— Tasks to complete —
a) In the GPML code walkthrough, why does the author thank Martina Kutmon?
b) Do these statements agree with the GPML code walkthrough? (i) The separate class is named WriteExampleGPML. (ii) The example contains three lines. (iii) The pathway model is created before the data nodes and lines are inserted. Answer yes or no for each, and quote the words that decide it.
c) Echo the part of the GPML code walkthrough starting with "Now that I have" and going on through "have access it.".

— Source extract —
In the bellow Gist Github embeded link is the code to make this example shown. I will briefly go step by step through the code and explain it.

Before I start explaining the code, I would like to thank Martina Kutmon, who helped me with the start up of the code and on places where I got stuck and couldn't find out how to define or call certain stuff.

So lets start by making a separate class and call it WriteExampleGPML. Now I can start writing the code to create the GPML format for the example shown in the first figure. Before defining certain aspects of the pathway, I needed to create the pathway model:



// create pathway model
Pathway pathway = new Pathway();



Now that I have created the pathway model, I can start insert the certain elements that it requires. So first I will create all the data nodes (3x) and lines (2x) represented in the example. This can ve done using the following code:


// create data nodes
PathwayElement e1 = PathwayElement.createPathwayElement(ObjectType.DATANODE);
PathwayElement e2 = PathwayElement.createPathwayElement(ObjectType.DATANODE);
PathwayElement e3 = PathwayElement.createPathwayElement(ObjectType.DATANODE);

// create lines
PathwayElement l1 = PathwayElement.createPathwayElement(ObjectType.LINE);
PathwayElement l2 = PathwayElement.createPathwayElement(ObjectType.LINE);

In eclipse, when you forget to implement a certain module, will ask you to implemented, when it is being used. For this it has to be available. If I would have done the tutorial mentioned above wrong, I would not have access it.

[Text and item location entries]
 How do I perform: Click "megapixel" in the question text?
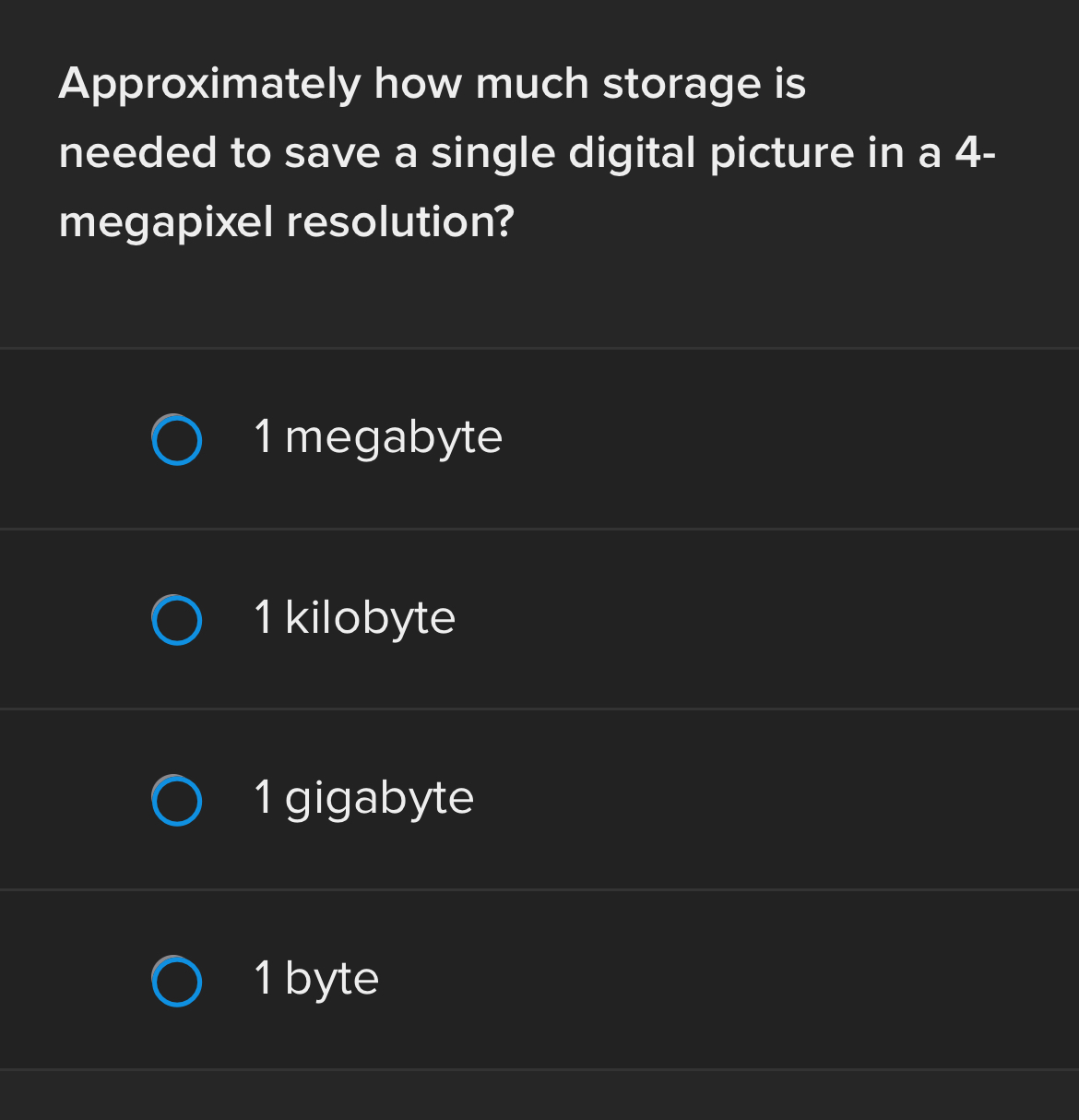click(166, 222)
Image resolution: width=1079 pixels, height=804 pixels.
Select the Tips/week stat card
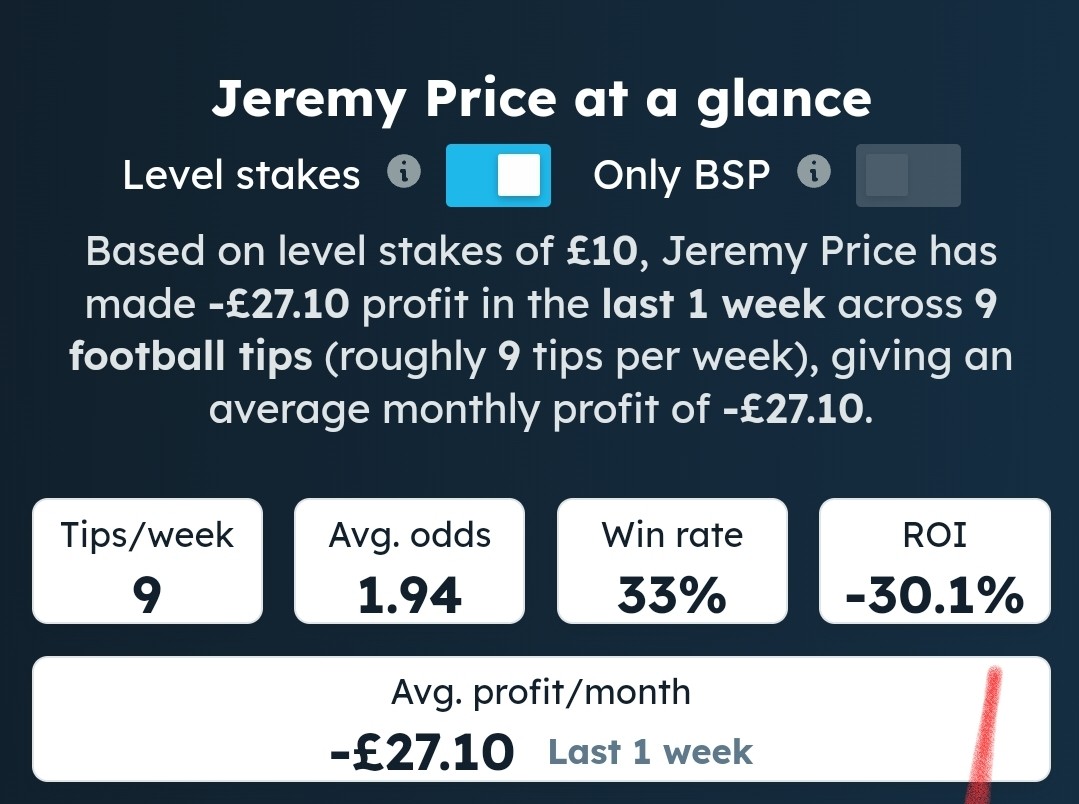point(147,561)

— The answers —
a) Martina Kutmon helped the author get the code started. Martina Kutmon also helped at places where the author got stuck and couldn't work out how to define or call certain things.

b)
(i) Yes: "So lets start by making a separate class and call it WriteExampleGPML."
(ii) No: "So first I will create all the data nodes (3x) and lines (2x) represented in the example."
(iii) Yes: "Now that I have created the pathway model, I can start insert the certain elements that it requires."

c)
Now that I have created the pathway model, I can start insert the certain elements that it requires. So first I will create all the data nodes (3x) and lines (2x) represented in the example. This can ve done using the following code:


// create data nodes
PathwayElement e1 = PathwayElement.createPathwayElement(ObjectType.DATANODE);
PathwayElement e2 = PathwayElement.createPathwayElement(ObjectType.DATANODE);
PathwayElement e3 = PathwayElement.createPathwayElement(ObjectType.DATANODE);

// create lines
PathwayElement l1 = PathwayElement.createPathwayElement(ObjectType.LINE);
PathwayElement l2 = PathwayElement.createPathwayElement(ObjectType.LINE);

In eclipse, when you forget to implement a certain module, will ask you to implemented, when it is being used. For this it has to be available. If I would have done the tutorial mentioned above wrong, I would not have access it.